D'après les données les plus récentes du ministère de l'Éducation, près du cinquième des écoles québécoises, soit 622 sur 3428, affichaient la semaine dernière des taux d'absentéisme dû à la grippe supérieurs à 10 % des élèves. Il s'agissait alors du double de la semaine précédente.
Dans certaines régions, cette proportion atteignait même le tiers des établissements : 41 % (46/112) en Abitibi-Témiscamingue, 32,5 % en Outaouais (54/166) et 31 % (56/181) dans Lanaudière. Les régions de Québec (11/249) et de la Chaudière-Appalaches (15/260) étaient encore épargnées, cependant.
Nombreux avantages
En présumant que le virus a encore progressé depuis la semaine dernière, et en tenant compte du temps qu'il faudra pour inoculer tous ces gamins et des 10 à 14 jours qu'il faut pour que le vaccin donne une pleine immunité, on peut se demander si la vaccination des 5 à 19 ans n'arrive pas un peu tard.
Le Dr Arruda admet que les autorités n'ont pas ou peu de contrôle sur les quantités de vaccins qui arrivent et sur la circulation du virus, mais il rappelle qu'«on a devancé la vaccination par rapport à ce qui était prévu au départ, soit de commencer le 15 novembre».

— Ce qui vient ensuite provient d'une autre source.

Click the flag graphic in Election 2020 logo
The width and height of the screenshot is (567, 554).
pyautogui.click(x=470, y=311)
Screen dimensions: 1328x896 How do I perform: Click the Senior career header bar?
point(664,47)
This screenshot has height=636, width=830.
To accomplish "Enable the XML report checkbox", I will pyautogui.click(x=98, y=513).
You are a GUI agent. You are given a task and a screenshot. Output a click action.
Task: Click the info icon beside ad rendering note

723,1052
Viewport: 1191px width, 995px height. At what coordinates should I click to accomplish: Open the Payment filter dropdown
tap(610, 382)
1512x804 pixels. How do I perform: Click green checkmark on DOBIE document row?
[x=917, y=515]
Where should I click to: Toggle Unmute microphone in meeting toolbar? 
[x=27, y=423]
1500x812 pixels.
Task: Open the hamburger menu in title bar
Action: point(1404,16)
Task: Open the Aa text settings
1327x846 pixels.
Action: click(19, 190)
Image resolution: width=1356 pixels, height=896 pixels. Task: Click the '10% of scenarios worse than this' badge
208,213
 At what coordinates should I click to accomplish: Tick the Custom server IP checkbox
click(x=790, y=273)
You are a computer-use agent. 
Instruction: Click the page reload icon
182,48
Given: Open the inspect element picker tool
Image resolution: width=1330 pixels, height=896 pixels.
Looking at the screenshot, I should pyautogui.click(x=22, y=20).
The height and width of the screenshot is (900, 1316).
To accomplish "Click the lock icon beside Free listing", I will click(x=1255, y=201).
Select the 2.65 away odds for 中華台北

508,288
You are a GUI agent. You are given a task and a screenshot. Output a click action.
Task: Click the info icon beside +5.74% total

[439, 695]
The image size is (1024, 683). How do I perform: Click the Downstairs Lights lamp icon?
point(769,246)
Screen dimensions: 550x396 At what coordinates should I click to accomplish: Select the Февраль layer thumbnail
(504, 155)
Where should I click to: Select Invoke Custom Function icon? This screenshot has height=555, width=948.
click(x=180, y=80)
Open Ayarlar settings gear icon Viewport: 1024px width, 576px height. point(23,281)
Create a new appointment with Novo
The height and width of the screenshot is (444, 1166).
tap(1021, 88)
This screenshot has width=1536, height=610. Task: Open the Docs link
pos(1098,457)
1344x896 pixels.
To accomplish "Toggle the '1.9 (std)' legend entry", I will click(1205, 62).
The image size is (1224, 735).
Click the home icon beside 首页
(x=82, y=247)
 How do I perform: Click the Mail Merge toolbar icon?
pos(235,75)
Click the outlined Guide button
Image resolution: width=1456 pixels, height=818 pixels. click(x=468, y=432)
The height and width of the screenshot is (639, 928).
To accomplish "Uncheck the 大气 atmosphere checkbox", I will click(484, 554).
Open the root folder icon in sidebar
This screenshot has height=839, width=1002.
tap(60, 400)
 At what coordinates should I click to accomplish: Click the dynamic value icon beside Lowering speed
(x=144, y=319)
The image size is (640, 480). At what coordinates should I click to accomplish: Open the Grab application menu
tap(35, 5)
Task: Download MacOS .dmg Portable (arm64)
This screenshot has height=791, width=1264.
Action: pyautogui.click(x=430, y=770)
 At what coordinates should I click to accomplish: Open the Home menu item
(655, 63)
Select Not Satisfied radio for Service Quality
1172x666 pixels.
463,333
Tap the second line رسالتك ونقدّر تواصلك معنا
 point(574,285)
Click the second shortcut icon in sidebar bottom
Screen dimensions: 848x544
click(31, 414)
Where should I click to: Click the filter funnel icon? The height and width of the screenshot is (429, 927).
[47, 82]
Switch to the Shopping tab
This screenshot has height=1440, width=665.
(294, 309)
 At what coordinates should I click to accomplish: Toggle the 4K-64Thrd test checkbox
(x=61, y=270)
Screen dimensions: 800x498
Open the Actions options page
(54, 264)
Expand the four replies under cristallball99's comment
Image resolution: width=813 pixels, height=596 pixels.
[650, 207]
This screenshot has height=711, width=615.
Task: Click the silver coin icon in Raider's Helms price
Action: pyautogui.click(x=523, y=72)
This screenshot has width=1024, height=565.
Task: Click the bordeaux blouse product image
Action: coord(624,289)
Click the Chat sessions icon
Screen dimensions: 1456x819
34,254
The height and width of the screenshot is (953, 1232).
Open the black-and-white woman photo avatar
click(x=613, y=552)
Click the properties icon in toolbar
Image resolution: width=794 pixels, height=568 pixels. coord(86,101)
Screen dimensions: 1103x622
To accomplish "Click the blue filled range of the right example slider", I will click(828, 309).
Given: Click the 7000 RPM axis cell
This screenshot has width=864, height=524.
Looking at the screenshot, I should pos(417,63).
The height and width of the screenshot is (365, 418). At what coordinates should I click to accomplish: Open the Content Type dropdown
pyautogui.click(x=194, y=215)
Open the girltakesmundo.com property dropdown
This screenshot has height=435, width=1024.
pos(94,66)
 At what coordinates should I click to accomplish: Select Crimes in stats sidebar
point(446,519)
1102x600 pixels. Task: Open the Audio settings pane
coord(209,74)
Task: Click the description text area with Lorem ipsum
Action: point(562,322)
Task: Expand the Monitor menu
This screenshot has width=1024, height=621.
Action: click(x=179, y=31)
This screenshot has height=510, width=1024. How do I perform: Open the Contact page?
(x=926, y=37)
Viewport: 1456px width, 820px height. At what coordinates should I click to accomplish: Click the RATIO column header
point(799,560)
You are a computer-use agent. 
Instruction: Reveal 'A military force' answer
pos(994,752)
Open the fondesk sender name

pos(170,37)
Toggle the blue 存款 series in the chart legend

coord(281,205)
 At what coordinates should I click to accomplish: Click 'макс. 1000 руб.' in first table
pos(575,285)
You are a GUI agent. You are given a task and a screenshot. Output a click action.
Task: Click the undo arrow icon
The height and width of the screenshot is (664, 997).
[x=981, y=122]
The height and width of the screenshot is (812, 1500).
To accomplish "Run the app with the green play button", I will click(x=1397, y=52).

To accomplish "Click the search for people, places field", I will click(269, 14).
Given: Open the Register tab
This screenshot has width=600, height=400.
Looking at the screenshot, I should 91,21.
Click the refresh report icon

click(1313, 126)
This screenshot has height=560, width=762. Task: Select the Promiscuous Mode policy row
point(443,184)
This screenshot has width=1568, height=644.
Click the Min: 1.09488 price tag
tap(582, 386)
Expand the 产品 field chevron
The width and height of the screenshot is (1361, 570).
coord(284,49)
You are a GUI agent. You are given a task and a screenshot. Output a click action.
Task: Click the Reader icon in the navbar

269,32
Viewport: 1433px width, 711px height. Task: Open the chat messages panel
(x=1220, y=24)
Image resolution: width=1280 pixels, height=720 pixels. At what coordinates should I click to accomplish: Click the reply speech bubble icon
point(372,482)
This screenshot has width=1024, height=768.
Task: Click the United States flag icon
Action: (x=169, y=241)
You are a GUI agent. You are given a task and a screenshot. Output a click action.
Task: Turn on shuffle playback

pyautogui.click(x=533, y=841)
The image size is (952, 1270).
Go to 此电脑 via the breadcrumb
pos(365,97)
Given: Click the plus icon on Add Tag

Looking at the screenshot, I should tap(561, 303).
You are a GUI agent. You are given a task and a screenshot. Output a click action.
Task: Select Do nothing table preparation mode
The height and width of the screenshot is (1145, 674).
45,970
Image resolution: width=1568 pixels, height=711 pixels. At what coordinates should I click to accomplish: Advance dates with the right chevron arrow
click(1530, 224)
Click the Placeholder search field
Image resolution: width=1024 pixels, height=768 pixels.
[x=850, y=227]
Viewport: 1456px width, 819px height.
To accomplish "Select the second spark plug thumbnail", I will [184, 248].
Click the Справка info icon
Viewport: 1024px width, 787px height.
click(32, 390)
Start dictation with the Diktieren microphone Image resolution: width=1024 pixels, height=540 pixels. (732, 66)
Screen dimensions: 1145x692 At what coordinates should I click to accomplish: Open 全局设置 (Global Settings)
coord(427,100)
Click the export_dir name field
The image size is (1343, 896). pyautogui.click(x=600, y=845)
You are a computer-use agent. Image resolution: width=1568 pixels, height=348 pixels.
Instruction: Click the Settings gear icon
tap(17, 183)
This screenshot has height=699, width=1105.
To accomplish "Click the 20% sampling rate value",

Et il demeure convaincu qu'il y a encore de grands avantages à vacciner, même dans les écoles où le virus est déjà très présent. «C'est vrai que ça circule dans les écoles, dit-il, mais ce n'est pas tout le monde dans l'école qui va l'attraper cette fois-ci, notamment parce que si on applique de bonnes mesures d'hygiène et de prévention, certaines personnes ne l'attraperont pas. Mais le virus va revenir soit à la prochaine saison, soit lors d'une troisième vague, d'où l'importance de poursuivre nos efforts.»